In the future, we'll all be broke

23rd June 2000 at 01:00
THERE are, I have to report, some benefits to be had from sharing your life with a primary school teacher. For a start you never have dirty knees for long and your faults are always communicated to you in clear, simple language.

Occasionally your other half helps you see the future. This is the case now over the painful business of performance-related pay.

Recently I have become all too aware of something called "the threshold". My wife will discuss nothing else. She also does nothing unless it is threshold-related. In this she is not alone - the whole schoolteaching profession appears to be threshold-fixated.

Any sensible government would want to avoid the same mistakes with lecturers. What, however, this one will do, if they do anything, will be to turn the schoolteachers' present into our future. Call me Cassandra but this is how I see it going:

(1) The consultation: lecturers up and down the country will be invited to share their views on performance pay with laptop-toting types from the Department for Education and Employment. The lecturers will say as one: Don't do it! The DFEE will say, thank you for your valuable contributions. In the light of what you say we have decided to introduce a performance pay system.

(2) The form: this will be known as "the form" and will be the biggest production since Ben Hur. Several hundred bureaucrats will take six months to devise it then announce that a retarded baboon could fill it out in 20 minutes. In practice it will take thousands of non-retarded lecturers a good three weeks to complete. Filling out all 15 pages of the form will be the only way of qualifying for the pound;1,000 "threshold" raise. (Yes, the teachers got pound;2,000 but we know our place.)

(3) The training: this won't be training for better teaching, but training for filling out the form. Colleges will close for days. A lavishly produced video entitled The form and you will appear, in which a presenter sacked from a shopping channel for being too saccharine will alk V-E-R-Y S-L-O-W-L-Y so the less bright among us can understand.

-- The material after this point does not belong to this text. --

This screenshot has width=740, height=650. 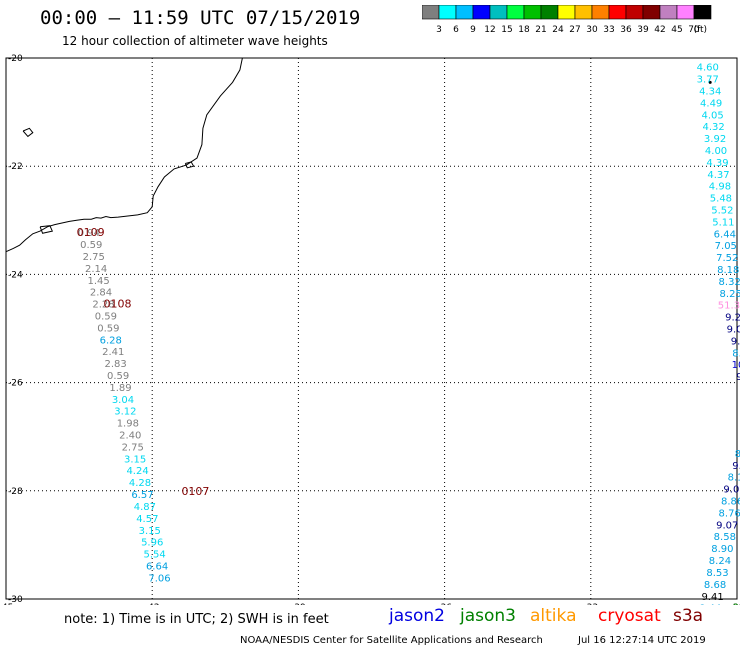 What do you see at coordinates (490, 30) in the screenshot?
I see `colorbar-tick-label: 12` at bounding box center [490, 30].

Larger colleges will have to invest in costly lifting equipment to shift the portfolios of evidence each lecturer will need to back up their 15 pages of self-promotion. In essence, this will say: "I am the dog's bollocks."

(4) The processing: The three months of paralysis at lecturer level will be followed by a three-month paralysis at manager level as the colleges' finest try to make sense of the mountain of paperwork from lecturers.

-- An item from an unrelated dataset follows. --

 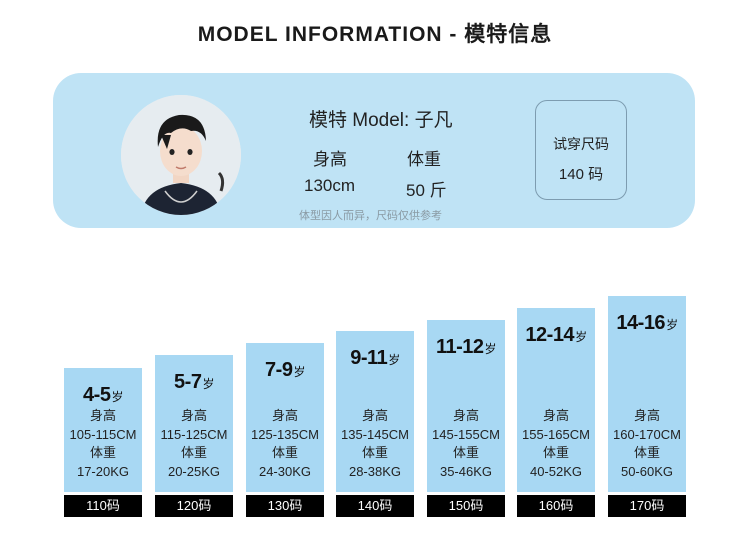 I want to click on height-range: 145-155CM, so click(x=466, y=434).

The publicity will say decisions about who gets the dosh are objective. In practice most lecturers will believe it's a case of "if your face fits...". This will result in levels of division and bitterness not seen since the abolition of promotion based on "level of work".

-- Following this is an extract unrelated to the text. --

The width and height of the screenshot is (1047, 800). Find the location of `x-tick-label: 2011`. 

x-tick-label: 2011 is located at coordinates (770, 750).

(5) The reaction: everyone in FE, except for a few safe pairs of hands, will be against the new system. NATFHE will declare: "Over our dead bodies," and when the Assoication of Colleges says that that can be arranged, they will modify their stance to "Well ... maybe". Eventually they will recommend members apply, as long as they promise to sulk as they fill in the forms. A vocal minority in the union will declare a boycott. Twenty years later this dwindling band will still be holding "Smash PRP" rallies where they will burn their payslips and mutter darkly about the "betrayal of 2001".

(6) The end result: things in FE will be considerably worse than they were before.

Each annual round of pay assessment will take lecturers and managers further still from the real business of educating students. What should have been a boon (ie more money) will have turned into a nightmare.

The Government will declare it a great triumph and Lord Wicks of Threshold will take his seat in the reformulated upper chamber.

And the tranquillity of the Jones household will be forever disturbed by Tweedledum and Tweedledee berating each other about their own particular version of that pernicious threshold.